**WHAT THIS TASK INVOLVES**
Copy the catalyst patent text starting at "3 . The process" and ending at "and mixtures thereof.", substituting "metallic salts" for "metal salts".
::: QUOTED TEXT
Multimetallic mixed oxides, its preparation and use for the oxidative dehydrogenation of ethane for producing ethylene
Abstract
A layered multimetallic oxide catalyst having the formula M1 M2 M3 O δ wherein: M1 is selected from the group of Ag, Au, Zn, Sn, Rh, Pd, Pt, Cu, Ni, Fe, Co, an alkaline metal, an alkaline earth metal, a rare earth metal, and mixtures thereof; M2 is selected from the group of Ti, Hf, Zr, Sn, Bi, Sb, V, Nb, Ta and P, and mixtures thereof; M3 is selected from the group of Mo, W and Cr, and mixtures thereof; and where said multilayered metallic oxide exhibits a major X-ray diffraction peak between 5<2θ<15, is prepared by a process of mixing metallic precursors of M 1 , M 2 and M 3 to form a precursor mixture, hydrothermal treatment of the resulting mixture to obtain a homogeneous solid mixture, and thermally treating the solid mixture to activate the solid mixture and obtain said catalyst.
Claims
exact text as granted — not AI-modified1 . A process for preparing a layered multimetallic oxide catalyst having the formula
M1 M2 M3 O δ wherein: M1 is selected from the group of Ag, Au, Zn, Sn, Rh, Pd, Pt, Cu, Ni, Fe, Co, an alkaline metal, an alkaline earth metal, a rare earth metal, and mixtures thereof; M2 is selected from the group of Ti, Hf, Zr, Sn, Bi, Sb, V, Nb, Ta and P, and mixtures thereof; M3 is selected from the group of Mo, W and Cr, and mixtures thereof; and where said multilayered metallic oxide exhibits a major X-ray diffraction peak between 5<2θ<15, the process comprising the steps of mixing metallic precursors of M 1 , M 2 and M 3 to form a precursor mixture, hydrothermal treatment of the resulting mixture to obtain a homogeneous solid mixture, and thermally treating the solid mixture to activate the solid mixture and obtain said catalyst.
2 . The process of claim 1 , wherein
the precursors are mixed by mechanical mixing or by dissolution of the corresponding metal salts.
3 . The process of claim 1 , wherein
the precursors are mixed by dissolution of the corresponding metal salts.
4 . The process of claim 3 , further comprising the step of
adjusting the pH of the resulting dissolution of metal salts by the addition of at least one selected from the group consisting of H2SO4, HNO3, HCl, NH4OH, and mixtures thereof.
5 . The process of claim 1 , said process further comprising the step of
adding a chemical agent to the precursor mixture, where said chemical agent is selected from the group consisting an amino acid, glycine, amines, urea or carboxylic acids, or a mixture thereof.
6 . The process of claim 1 , wherein said process further comprises
mechanically mixing the metallic precursors to obtain the precursor mixture, impregnating the precursor mixture with an aqueous solution containing a reducing agent selected from the group consisting of hydrazines, oxalates, amines, urea, and mixtures thereof to obtain an impregnated mixture, hydrothermally treating the impregnated mixture to obtain a solid mixture, and drying and thermally treating the solid mixture to obtain the catalyst.
::::::
::: STORED DATA
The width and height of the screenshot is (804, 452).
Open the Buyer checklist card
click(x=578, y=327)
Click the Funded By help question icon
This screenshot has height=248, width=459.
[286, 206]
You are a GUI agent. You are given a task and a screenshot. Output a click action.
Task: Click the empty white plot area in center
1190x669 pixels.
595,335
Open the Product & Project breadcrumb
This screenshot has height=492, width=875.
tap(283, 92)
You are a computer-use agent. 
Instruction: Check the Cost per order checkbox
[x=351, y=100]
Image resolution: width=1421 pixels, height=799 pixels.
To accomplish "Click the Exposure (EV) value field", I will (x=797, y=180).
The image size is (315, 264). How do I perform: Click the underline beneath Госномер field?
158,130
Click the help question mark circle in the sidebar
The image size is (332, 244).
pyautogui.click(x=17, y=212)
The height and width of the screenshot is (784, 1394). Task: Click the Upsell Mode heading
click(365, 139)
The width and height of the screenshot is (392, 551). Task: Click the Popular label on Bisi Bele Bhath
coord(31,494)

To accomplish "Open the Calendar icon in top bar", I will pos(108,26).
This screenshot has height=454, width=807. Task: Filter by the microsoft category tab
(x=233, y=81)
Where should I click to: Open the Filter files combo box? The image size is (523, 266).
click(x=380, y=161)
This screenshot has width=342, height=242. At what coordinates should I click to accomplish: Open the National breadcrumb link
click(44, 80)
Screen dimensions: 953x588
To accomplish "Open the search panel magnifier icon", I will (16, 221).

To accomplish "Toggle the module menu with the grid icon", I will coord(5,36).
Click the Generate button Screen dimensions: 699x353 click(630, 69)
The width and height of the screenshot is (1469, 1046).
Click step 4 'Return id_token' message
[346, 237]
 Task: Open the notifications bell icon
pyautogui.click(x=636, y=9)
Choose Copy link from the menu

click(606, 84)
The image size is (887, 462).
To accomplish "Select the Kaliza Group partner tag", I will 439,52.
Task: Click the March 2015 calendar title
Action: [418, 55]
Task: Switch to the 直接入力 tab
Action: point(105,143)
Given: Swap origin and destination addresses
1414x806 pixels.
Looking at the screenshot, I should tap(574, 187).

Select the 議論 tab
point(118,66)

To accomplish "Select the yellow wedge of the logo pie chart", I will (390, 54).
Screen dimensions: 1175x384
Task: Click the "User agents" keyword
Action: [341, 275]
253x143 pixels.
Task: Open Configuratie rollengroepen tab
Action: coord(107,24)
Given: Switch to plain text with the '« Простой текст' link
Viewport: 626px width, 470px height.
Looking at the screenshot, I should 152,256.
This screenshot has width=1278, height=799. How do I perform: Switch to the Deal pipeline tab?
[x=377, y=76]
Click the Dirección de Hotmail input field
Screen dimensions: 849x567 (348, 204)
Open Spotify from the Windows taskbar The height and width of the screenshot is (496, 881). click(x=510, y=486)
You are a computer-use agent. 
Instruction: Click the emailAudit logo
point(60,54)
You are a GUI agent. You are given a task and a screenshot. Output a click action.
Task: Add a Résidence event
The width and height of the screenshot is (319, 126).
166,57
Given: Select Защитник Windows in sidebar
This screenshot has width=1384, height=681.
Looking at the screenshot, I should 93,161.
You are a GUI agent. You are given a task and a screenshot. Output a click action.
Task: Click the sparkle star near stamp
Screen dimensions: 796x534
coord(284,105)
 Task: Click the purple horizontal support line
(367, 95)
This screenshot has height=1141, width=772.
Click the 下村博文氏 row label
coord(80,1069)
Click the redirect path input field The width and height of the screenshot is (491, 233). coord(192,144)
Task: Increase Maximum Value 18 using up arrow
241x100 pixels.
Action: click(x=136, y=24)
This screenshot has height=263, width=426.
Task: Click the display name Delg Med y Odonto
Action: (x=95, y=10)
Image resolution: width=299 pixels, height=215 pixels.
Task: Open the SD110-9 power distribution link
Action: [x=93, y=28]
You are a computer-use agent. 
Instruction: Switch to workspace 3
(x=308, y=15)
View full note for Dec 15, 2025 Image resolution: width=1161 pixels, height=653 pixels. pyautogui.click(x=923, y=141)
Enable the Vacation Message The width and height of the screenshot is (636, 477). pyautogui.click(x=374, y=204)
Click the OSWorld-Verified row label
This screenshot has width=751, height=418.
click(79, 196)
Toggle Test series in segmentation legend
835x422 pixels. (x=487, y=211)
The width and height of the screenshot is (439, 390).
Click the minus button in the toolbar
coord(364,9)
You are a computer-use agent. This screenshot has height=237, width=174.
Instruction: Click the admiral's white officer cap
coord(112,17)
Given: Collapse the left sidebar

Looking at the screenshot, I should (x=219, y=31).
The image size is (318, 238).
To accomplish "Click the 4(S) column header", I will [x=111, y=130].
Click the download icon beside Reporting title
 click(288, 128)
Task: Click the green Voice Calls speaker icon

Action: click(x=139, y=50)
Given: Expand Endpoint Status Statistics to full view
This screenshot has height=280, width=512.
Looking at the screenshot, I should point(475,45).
::::::
**TASK OUTPUT**
3 . The process of claim 1 , wherein
the precursors are mixed by dissolution of the corresponding metallic salts.
4 . The process of claim 3 , further comprising the step of
adjusting the pH of the resulting dissolution of metallic salts by the addition of at least one selected from the group consisting of H2SO4, HNO3, HCl, NH4OH, and mixtures thereof.